Proactive vNIC Changes for VIOS Maintenance

In January 2023, I published an article and shared Python code that allows monitoring of your systems to verify your vNIC backing devices are configured for the best possible redundancy and warn you of any situations that should be resolved.

I just published a new script that extends on that idea to allow you to proactively change backing devices so you can free a VIOS for maintenance (upgrades, etc.)  While you can certainly use the HMC Web based GUI to view and change individual vNIC backing devices, it can be a time-consuming process if you have a lot of devices to change.   Of course, failover is automatic if properly configured, so you could just shut down the VIOS and let the failover handle the switching, but many people prefer a more planned and controlled approach.

This script has two primary functions:

  • Change all vNIC devices for a specified Power server so any active backing devices associated with a specified VIOS are changed to the highest priority (lowest numbered) operational alternative backing device that is NOT served by the specified VIOS.  In other words, move all vNICs off a specified VIOS so that VIOS can be maintained.
  • Change all vNIC devices for a specified Power server to set the auto priority failover flag to either 1 or 0.  This is intended to make it easy to undo the previous usage.  When you force a specific backing device, auto priority failover is automatically set to 0 to prevent the system from switching right back to the original backing device.  Setting it back to 1 (on) after the maintenance is complete will put all the backing devices back to the preferred interfaces based on priority.   I usually recommend setting auto priority failover to 0 (off) during normal operations to prevent flapping between interfaces in the case of intermittent failure, and this script can be used to do that as well.  If you choose to do that, I strongly recommend regularly monitoring for non-operational interfaces using my previously published monitoring script https://blog.vios4i.com/2023/01/monitoring-vnic-on-power.html or another monitoring tool or process.

If you need more background on vNIC, please see my previous article: Introduction to SR-IOV and vNIC for IBM i.

 

Getting the vnic-move.py script

You can find the open source script vnic-move.py in the public repository at: https://github.com/IBM/blog-vios4i

Download it directly with: https://github.com/IBM/blog-vios4i/raw/main/src/vnic-move.py

This is a free open-source script released under Eclipse Public License v2.0.   Bug fixes and improvements will be checked into the public Git repository when tested.  If you want to monitor for changes, I suggest creating a github account and watching the project as it is unlikely I’m going to write an article about each change.

 

Setting up the vnic-move.py script

Unlike the vnic-check.py monitoring script, this script is intended to be used interactively by a system administrator only when preparing to perform maintenance on a VIOS.  That means, while it is possible to run this on an IBM i using the PASE environment, it is much more likely that this will be run from an administrator’s workstation.  Given the current sad state of world where Windows is the most widely used desktop operating system, that poor System Administrator will probably be forced to use Windows rather than something better (*cough* Linux *cough*).

__GIVEN MATERIAL__
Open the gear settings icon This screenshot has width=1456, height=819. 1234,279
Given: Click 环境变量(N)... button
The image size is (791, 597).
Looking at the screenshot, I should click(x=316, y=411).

__PROBLEM A__
In the vNIC maintenance article, what setting for auto priority failover does the author usually recommend during normal operations?
__PROBLEM B__
Do these statements agree with the vNIC maintenance article? Answer yes or no for each, quoting the words that decide it. (i) The vnic-move.py script is meant to run unattended on a schedule. (ii) Forcing a specific backing device sets auto priority failover to 0 automatically. (iii) The author plans to write an article about each change to the script.
__PROBLEM C__
Rewrite the vNIC maintenance article between "This is a free" and "about each change.", inclusive, with "Eclipse Public License v2.0" replaced by "Apache License 2.0".

__WRITTEN SOLUTION A__
0 (off)

__WRITTEN SOLUTION B__
(i) No: "this script is intended to be used interactively by a system administrator only when preparing to perform maintenance on a VIOS"
(ii) Yes: "When you force a specific backing device, auto priority failover is automatically set to 0"
(iii) No: "it is unlikely I’m going to write an article about each change"

__WRITTEN SOLUTION C__
This is a free open-source script released under Apache License 2.0.   Bug fixes and improvements will be checked into the public Git repository when tested.  If you want to monitor for changes, I suggest creating a github account and watching the project as it is unlikely I’m going to write an article about each change.